Laura Elliott looks at exhibitions by Hannah Kidd, Garry Currin, and Megan Huffadine in this week's Art Seen.
Looking through the windows of Milford Galleries Queenstown, you might encounter the pink-tongued exuberance of a curious puppy, standing on his hind legs to peer through the glass, or you might instinctively step back from the menacing stare of a watchful wolf, standing guard over the creatures within - or perhaps caught on the hunt.
Woolf is so very realistic that it seems unwise to place him in such close proximity to the joyfully oblivious zebra, Zig Zag, or the multitude of mischievous puppies.
In Two Fish, One Scoop, the gentleman waiting for his fish and chips has discarded his muddy boots to stand in his socks. The picture of laid-back patience, he's so adeptly wrought that his metal chest seems to rise and fall as he stands quietly, lost in thought.
Kidd never attempts to hide the material from which she crafts; if anything, she emphasises the nuts and bolts of the works, drawing attention to the joins and scars.
But what she does with corrugated iron is nothing short of remarkable: in every nuance, line and curve, her creations seem to burst and breathe with life.
Kidd's work is a statement on the land, on rural life, the New Zealand ideal, and our dangerous habit of taking it for granted and exploiting it for profit; it's effective and brilliant, gently hammering home the message through sheer, approachable charm.
''Fantastic Land'' is her strongest exhibition yet, and is not to be missed.

Garry Currin's landscapes are not recognisable sights from a peaceful Sunday drive or a scenic holiday. Rather, they seem like fragmented images from dreams, imagination and mythology, pieced together with the slight blur of uncertain recollection.
Currin's technique of mixing strong clarity and detail with hazy abstraction keeps the eye in a constant state of motion, trying to find a stable point on which to focus.
The collection combines huge canvases with much smaller works on cuts of distressed metal, and the three largest paintings battle for the viewer's attention. Each piece is dramatically energetic, giving an illusive, hypnotic sense of movement.
The foreground water in Conversations with the Moon I, so realistic you feel you could drag a hand through the waves and feel the cold, gives way to shadowed land and the ghostly outline of the horizon in the mist.
There is something almost familiar about the terrain, but just slightly unearthly, slightly unsettling. The remote chill of Conversations goes to the opposite extreme in the apocalyptic, fiery Magma, where the central pit of flames seems to be encroaching on the surrounding land, dragging everything into its destructive force and igniting the surface with an ash-streaked, orange glow.
Likewise, the forces of nature swirl violently from the centre of Conversations with the Moon II, as turbulent waters collide from multiple directions into a turbulent whirlpool.

Megan Huffadine's signature style focuses on iconography and visual language, the ways in which we record and recall history, memories, and geographical locations.

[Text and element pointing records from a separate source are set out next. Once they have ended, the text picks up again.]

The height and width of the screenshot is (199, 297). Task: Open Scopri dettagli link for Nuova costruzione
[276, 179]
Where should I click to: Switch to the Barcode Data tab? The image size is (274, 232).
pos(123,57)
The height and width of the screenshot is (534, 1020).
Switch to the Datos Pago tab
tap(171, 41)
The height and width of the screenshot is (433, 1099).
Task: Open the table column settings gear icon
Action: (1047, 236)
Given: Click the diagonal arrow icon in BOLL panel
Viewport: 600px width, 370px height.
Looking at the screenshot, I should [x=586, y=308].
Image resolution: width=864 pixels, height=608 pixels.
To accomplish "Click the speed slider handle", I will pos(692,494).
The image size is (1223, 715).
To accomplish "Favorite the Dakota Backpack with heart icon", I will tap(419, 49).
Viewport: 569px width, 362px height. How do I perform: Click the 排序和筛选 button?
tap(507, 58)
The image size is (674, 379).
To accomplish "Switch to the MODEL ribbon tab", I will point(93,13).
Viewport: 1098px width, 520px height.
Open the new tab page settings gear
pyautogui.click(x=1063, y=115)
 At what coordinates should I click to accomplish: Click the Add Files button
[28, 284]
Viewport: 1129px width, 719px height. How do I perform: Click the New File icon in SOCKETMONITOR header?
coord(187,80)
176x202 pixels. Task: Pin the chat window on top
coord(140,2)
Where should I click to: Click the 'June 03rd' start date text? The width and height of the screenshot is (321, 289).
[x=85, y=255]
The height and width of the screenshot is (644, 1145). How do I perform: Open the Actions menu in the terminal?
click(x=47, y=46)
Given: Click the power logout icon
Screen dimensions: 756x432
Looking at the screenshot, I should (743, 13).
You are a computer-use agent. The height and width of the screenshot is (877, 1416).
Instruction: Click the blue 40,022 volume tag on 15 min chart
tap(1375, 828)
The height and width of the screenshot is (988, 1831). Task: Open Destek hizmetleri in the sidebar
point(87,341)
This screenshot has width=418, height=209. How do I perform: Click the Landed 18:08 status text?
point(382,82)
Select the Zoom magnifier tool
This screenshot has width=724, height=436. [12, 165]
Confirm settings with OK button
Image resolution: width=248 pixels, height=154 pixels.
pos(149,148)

The ``cairn'' is one such emblem, traditionally a pile of stones, used to point the way on a journey, to mark a burial site, or as part of a spiritual ceremony.
Her new exhibition looks at that ritual of creating a visual reference as a form of commemoration, which we continue to adapt in everyday life.
Huffadine considers both the enduring and fleeting nature of markers - ``the permanency of stone and metal alongside the ephemeral roadside shrines made of plastic windmills, flowers and grief'' - but also the way they become part of the landscape in which they are placed and the way we react to them.
The works themselves look like museum artefacts, like memory boxes, like tribal treasures. The use of colour - the palette restricted to earthy red, yellow and brown tones in one piece, and blues and greys in another - evokes the idea of dirt, dust and mountains, or of sea and sky, in a way that is more resonant than an exact representation.
Towering layer upon layer of symbols invites the viewer to make emotional connections for themselves, to see a shape and let a thought or a memory be triggered.